Gil Kerlikowske, a CBP commissioner under President Barack Obama who also previously ran the White House Office of National Drug Control Policy, said more high-intensity scans at the border are a welcome addition, especially if they can occur without disruptions to trade. “The last thing you can do now is slow down shipping, given the past year and a half of supply chain issues,” he said.

But, Kerlikowske cautioned, “we’re not going to seize our way out of this issue. Every time we have new detection methods and better intelligence, we also have increased seizures, but increased seizures don’t seem to be resulting in fewer deaths.”

“In the long run, it’s prevention that will make a difference,” he said.

Cars are seen on Puente International Bridge as they make their way into the United States from Mexico at the Laredo Port of Entry in Laredo, Texas, on Jan. 14, 2022.

Cars are seen on Puente International Bridge as they make their way into the United States from Mexico at the Laredo Port of Entry in Laredo, Texas, on Jan. 14, 2022. (Salwan Georges/The Washington Post)

Along with the scanning equipment, CBP is adding a new software program, CertScan, that officials also describe as a breakthrough. It is designed to streamline and centralize the growing amounts of data flooding the inspectors’ monitors. In every border sector, CBP is planning to construct a central command center staffed by teams of “adjudicators” who will decide which trucks clear inspection and which ones should be subjected to a more thorough review by officers or K-9 teams.

The high-energy scans produce vivid 3D images of the vehicles and their cargo. In one control room at the port, veteran agents scrutinized a load of northbound water scooters, assembled in Mexico, which X-rays showed in intricate skeletal detail.

The adjudicators receive detailed manifest information about the trucks, their cargo and their drivers at least an hour in advance of a vehicle’s arrival. Established companies and shippers with clean records are lower-risk; a truck with a random load or unfamiliar company tends to draw more scrutiny.

The system incorporates data from QR code readers, license plate recognition software, a radio frequency identification system, live cameras and links to DHS databases. The CertScan program gives adjudicators a single portal to all of this information and the imagery from the multi-energy screening.

“Running them all within this platform allows you to increase your inspection percentage significantly” without a major increase in staffing, said Jonathan Fleming, a former Transportation Security Administration official whose company, S2 Global, developed the software.

“Are you going to catch everything? No,” he said. “But I think you can do a very good job of significantly expanding your interdiction capability at a traditional port of entry with these technologies deployed.”

The government is racing to catch up to the fast-moving North American drug trade. The legalization of cannabis in some U.S. states has crashed demand for Mexican-grown bulk marijuana, driving traffickers toward hard narcotics. Cocaine seizures at the Laredo port of entry doubled last year, and CBP seized more than 190,000 pounds of meth in total at U.S. borders, nearly three times the amount confiscated in 2018.

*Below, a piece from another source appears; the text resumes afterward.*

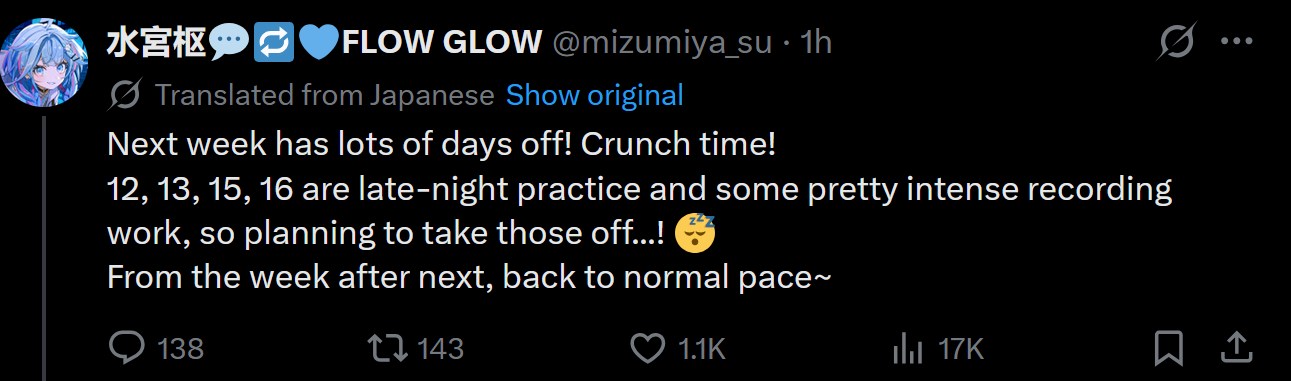Click the 138 replies count
This screenshot has height=381, width=1291.
pos(181,348)

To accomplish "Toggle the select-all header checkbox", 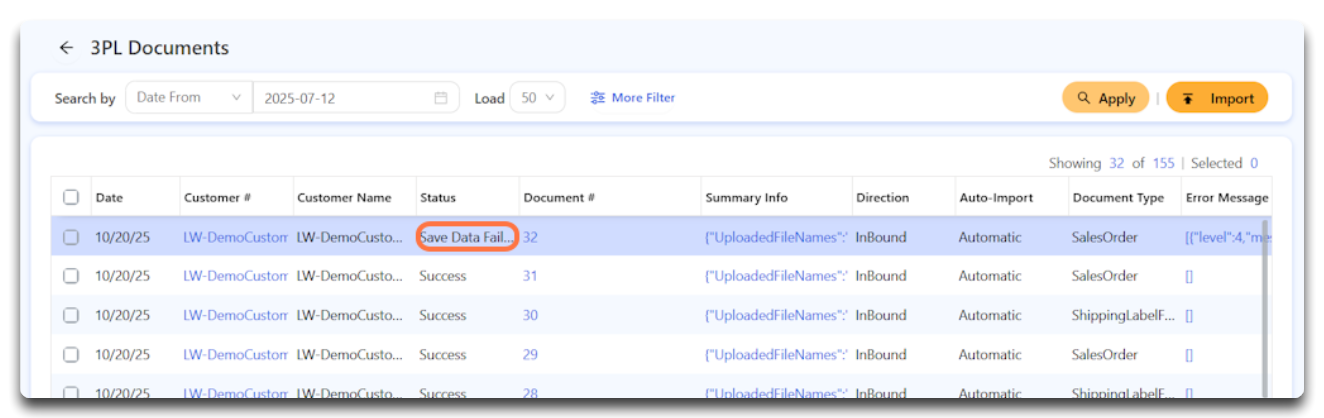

“The honest truth is there’s no way to completely stop flow of illegal drugs as long as demand in the United States is high,” said Eric Olson, a global fellow at the Wilson Center in Washington who has tracked border security and drug trafficking issues for decades.

“The technology solutions to finding a half-ton of marijuana or bulk shipments of cocaine might be solvable, but when you’re talking about something like fentanyl that can be brought over in such small conveyances, it’s really hard to think it’ll have much success.”

“I’m not saying it’s pointless, but it’s not a panacea either,” said Olson. With more scrutiny on commercial cargo, traffickers will probably pivot to passenger vehicles, maritime routes, cross-border tunnels and other smuggling tactics, he said.